About this task –
Using the Columbia Heights history text, explain why Cardozo Business High School was reestablished as an all-black school in 1949. Answer in one to three sentences.

Text provided –
=== Section Start ===
Columbia Heights

Izzy Dipaolo, Jeffrey Guzman, Thomas Treadwell



Diversity & Integration

History

A Statement of Some of the Advantages of Beautiful Columbia Heights: A Neighborhood of Homes, a brochure published in 1904 by the Columbia Heights Citizens Association, interestingly touches on a point made by T.J. Sugrue in 1996 regarding the importance of home ownership to the white identity during this period and in the period continuing into the Civil Rights Movement (Source). The brochure states, under the subheading ‘Desirable Neighbors:’ “to give an idea of the stable character of the population of Columbia Heights, attention is called to the fact that nowhere else in the District does such a population of the inhabitants own the buildings in which they live… [and] nowhere in the District of Columbia can be found a community freer from the objectionable classes than that on the ‘Heights.’” It can be concluded that the “objectionable classes” mentioned here refer namely immigrants and blacks, considering the time period in which it was published.

The neighborhood experienced a demographic shift which occurred most dramatically at the start of the 1950’s, most notably during an intense period of segregation in both the District and the country. Columbia Heights transformed into a predominantly black, middle-class neighborhood. The introduction of black residents into the area can be partially attributed to the close proximity of Howard University, which many “upper crust” African-Americans attended (Source). The neighborhood’s black population increased further with the reestablishment of Cardozo Business High School (formerly Central High School) as an all-black school in 1949 due to surrounding area black schools becoming overpopulated. Of course, with the demographic transition the neighborhood as whites fled to the suburbs led to drops in real estate values. The riots of 1968 devastated the neighborhood; businesses and homes were left in ruin as a result of looting, fires and other damage, and many remained boarded shut as some residents left the area, leaving few behind to pick up the pieces and without the resources to do so.
=== Section End ===
Information –
=== Section Start ===
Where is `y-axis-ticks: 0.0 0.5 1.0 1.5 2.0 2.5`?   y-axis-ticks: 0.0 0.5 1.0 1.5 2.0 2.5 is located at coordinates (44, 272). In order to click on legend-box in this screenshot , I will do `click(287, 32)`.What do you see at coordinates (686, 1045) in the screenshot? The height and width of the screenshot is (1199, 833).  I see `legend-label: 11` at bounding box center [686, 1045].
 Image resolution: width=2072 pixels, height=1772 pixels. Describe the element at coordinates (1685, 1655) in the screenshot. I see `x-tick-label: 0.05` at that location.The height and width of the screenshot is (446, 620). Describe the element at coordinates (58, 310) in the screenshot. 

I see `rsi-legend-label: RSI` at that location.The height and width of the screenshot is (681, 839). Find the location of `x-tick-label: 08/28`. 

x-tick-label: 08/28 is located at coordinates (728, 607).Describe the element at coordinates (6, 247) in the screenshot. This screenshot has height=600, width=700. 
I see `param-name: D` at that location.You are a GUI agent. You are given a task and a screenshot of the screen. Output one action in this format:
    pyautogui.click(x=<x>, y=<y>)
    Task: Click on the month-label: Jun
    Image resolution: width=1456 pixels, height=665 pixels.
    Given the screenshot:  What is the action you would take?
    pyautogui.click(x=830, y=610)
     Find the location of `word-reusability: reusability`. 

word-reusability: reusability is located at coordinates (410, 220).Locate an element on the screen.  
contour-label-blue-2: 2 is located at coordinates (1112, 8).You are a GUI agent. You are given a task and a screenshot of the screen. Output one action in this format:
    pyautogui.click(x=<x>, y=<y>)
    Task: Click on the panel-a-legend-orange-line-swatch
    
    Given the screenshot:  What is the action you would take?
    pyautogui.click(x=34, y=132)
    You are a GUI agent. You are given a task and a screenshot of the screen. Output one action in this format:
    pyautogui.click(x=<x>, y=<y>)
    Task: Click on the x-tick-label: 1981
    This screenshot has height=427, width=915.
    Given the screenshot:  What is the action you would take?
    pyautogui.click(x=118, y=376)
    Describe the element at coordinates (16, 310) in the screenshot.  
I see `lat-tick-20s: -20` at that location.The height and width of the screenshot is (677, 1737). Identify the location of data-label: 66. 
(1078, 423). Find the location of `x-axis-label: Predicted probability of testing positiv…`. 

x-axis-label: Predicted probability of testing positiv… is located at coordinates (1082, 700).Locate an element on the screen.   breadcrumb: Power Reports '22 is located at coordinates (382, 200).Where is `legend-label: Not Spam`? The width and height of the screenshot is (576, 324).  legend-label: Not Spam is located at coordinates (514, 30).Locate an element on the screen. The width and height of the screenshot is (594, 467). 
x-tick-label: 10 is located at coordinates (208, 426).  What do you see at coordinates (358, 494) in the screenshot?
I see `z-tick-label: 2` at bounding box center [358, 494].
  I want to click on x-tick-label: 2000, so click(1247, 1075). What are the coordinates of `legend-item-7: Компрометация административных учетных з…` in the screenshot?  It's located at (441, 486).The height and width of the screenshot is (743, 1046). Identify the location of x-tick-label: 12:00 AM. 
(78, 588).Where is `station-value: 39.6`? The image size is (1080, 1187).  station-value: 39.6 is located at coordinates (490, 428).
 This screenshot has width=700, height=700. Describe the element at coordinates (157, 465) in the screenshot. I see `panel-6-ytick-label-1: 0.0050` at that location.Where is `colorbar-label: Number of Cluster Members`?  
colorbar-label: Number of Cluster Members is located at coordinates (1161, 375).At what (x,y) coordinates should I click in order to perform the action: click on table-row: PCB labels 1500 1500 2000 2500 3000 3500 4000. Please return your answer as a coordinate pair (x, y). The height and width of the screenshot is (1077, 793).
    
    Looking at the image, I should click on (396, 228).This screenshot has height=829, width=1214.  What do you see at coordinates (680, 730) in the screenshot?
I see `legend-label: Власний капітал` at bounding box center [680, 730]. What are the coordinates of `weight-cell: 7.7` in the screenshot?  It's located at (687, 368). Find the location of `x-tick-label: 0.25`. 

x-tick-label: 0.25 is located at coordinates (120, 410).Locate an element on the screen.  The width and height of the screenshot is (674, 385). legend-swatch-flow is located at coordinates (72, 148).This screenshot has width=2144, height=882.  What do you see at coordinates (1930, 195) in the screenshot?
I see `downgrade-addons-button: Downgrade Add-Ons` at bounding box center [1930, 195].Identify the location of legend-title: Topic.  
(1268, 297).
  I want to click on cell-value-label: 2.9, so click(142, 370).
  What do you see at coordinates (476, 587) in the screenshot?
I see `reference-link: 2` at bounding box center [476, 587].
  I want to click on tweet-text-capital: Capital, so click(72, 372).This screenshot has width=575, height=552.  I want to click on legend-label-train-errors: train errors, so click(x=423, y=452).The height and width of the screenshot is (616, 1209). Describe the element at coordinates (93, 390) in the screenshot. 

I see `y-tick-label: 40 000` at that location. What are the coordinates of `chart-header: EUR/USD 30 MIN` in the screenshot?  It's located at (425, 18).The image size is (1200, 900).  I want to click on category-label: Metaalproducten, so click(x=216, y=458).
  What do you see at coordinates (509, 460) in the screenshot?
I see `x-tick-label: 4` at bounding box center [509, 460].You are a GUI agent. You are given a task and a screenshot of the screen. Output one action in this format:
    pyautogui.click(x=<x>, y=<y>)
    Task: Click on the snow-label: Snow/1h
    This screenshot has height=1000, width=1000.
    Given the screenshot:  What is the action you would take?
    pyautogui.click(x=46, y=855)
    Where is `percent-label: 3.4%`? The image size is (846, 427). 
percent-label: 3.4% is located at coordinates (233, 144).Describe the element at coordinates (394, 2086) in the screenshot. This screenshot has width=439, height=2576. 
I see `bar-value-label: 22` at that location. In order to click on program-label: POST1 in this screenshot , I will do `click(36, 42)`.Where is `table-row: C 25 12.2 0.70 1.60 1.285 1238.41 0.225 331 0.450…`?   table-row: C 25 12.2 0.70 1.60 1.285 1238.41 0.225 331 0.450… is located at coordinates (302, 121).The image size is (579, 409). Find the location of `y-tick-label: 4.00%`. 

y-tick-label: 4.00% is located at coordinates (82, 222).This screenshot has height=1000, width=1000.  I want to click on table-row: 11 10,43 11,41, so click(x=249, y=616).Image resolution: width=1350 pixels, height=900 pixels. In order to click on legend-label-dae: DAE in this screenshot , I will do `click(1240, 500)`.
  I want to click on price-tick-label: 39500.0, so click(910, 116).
=== Section End ===
Task solution –
It was reestablished as an all-black school because the black schools in the surrounding area had become overpopulated. According to the text, this change further increased the neighborhood's black population.